Why Is Light So Fast?

Relativity, Frames, and “Stationary”

  • One commenter accuses the article of equivocating on “stationary” (absolute vs relative rest).
  • Others respond that modern physics rejects absolute rest; “stationary” is always frame‑dependent.
  • “Photons are always in motion” is defended as: there is no inertial frame in which a photon is at rest.
  • Several replies emphasize that velocity is always relative and that no inertial frame “approaches c” from its own point of view.

Is Light Fast or Slow? Human vs Cosmic Scales

  • Many note that c feels enormous vs everyday speeds but is glacial on astronomical scales.
  • Visualizations (pixel-scale solar system, videos of photons crossing the system) strongly reinforce how slow c looks across the cosmos.
  • Some invert the framing: maybe light isn’t fast; everything else is just operating on much smaller scales.

Speed of Light as Speed of Causality

  • Multiple comments reframe c as “speed of causality,” not a property of light per se.
  • This helps some readers see why c appears in many non‑optical contexts.
  • Others push back: “causality” is itself hard to define precisely, and slower-than-c causal processes are frame‑dependent.
  • Debate over whether infinite causal speed would erase meaningful time; some argue yes, others compare to discrete time-step simulations where time still makes sense.

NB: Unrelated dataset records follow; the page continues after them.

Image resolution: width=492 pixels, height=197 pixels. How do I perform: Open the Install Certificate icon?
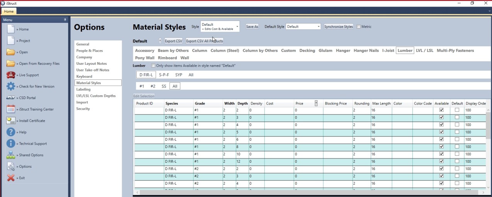point(11,121)
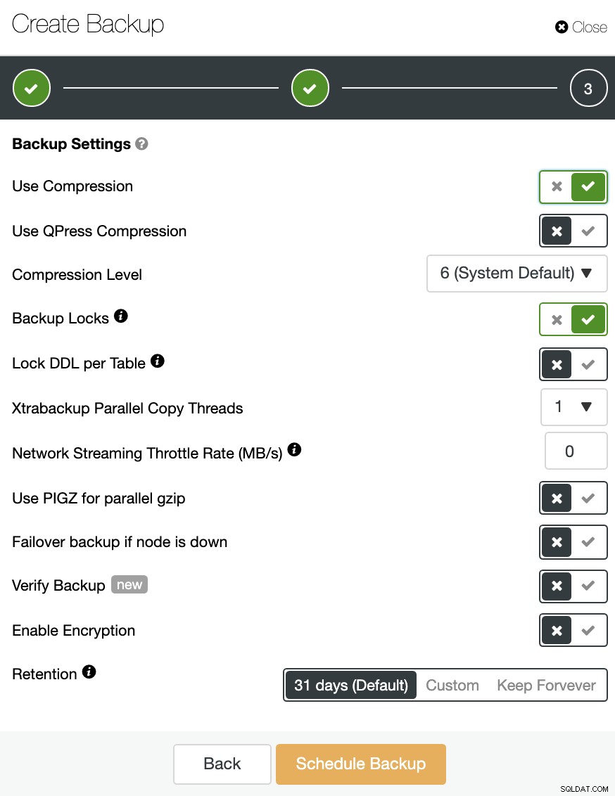Click the Schedule Backup button
This screenshot has width=615, height=796.
tap(361, 764)
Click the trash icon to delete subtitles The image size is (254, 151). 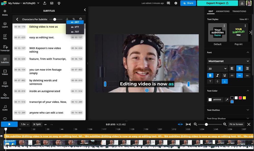point(81,19)

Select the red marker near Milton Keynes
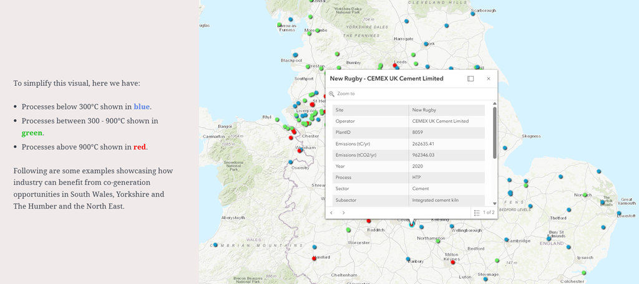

Anthropic Arguments and Natural Units

  • Part 2 of the article is described as partly anthropic: if constants were very different, complex structure or observers might not exist.
  • Some see this as a useful framing; others call it a “just‑so story” or a multiverse cop‑out.
  • Discussion of “natural units” where c=1: then “fast/slow” becomes about how small typical velocities are relative to that unit, not about c’s raw value.

Practical Consequences and Engineering

  • In electronics, finite signal speed demands matched trace lengths and produces noticeable satellite‑link latency.
  • Clarification: electrons in wires drift slowly; changes in the electromagnetic field propagate near c.

Energy, Mass, and Rocket Physics

  • Clarifications on kinetic energy: the ½ in ½mv² comes from integrating constant force (F=ma).
  • Relativistic energy is given as (E^2 = p^2 c^2 + m^2 c^4); for photons, rest‑mass term vanishes.
  • Chemical vs nuclear energy scales limit realistic rocket exhaust velocities; discussion of fusion, magnetic nozzles, and speculative drives notes major engineering gaps.

Cosmology, Expansion, and Horizons

  • Light is too slow to ever reach the edge of the observable universe because that edge recedes faster than c.
  • The observable universe is much smaller than the likely full universe; regions beyond are causally disconnected.
  • Future observers may see only their local galaxy as expansion hides others, constraining cosmological inference.

Miscellaneous Critiques and Clarifications

  • Some question the article’s use of nuclear vs electromagnetic forces in explaining “why c is fast,” noting binding energy reduces mass.
  • Planck length is discussed; one side treats it as a resolution limit, another stresses that its physical significance is unclear.
  • The popular picture “everything moves through spacetime at speed c” is offered as intuition, but at least one reply calls it inaccurate.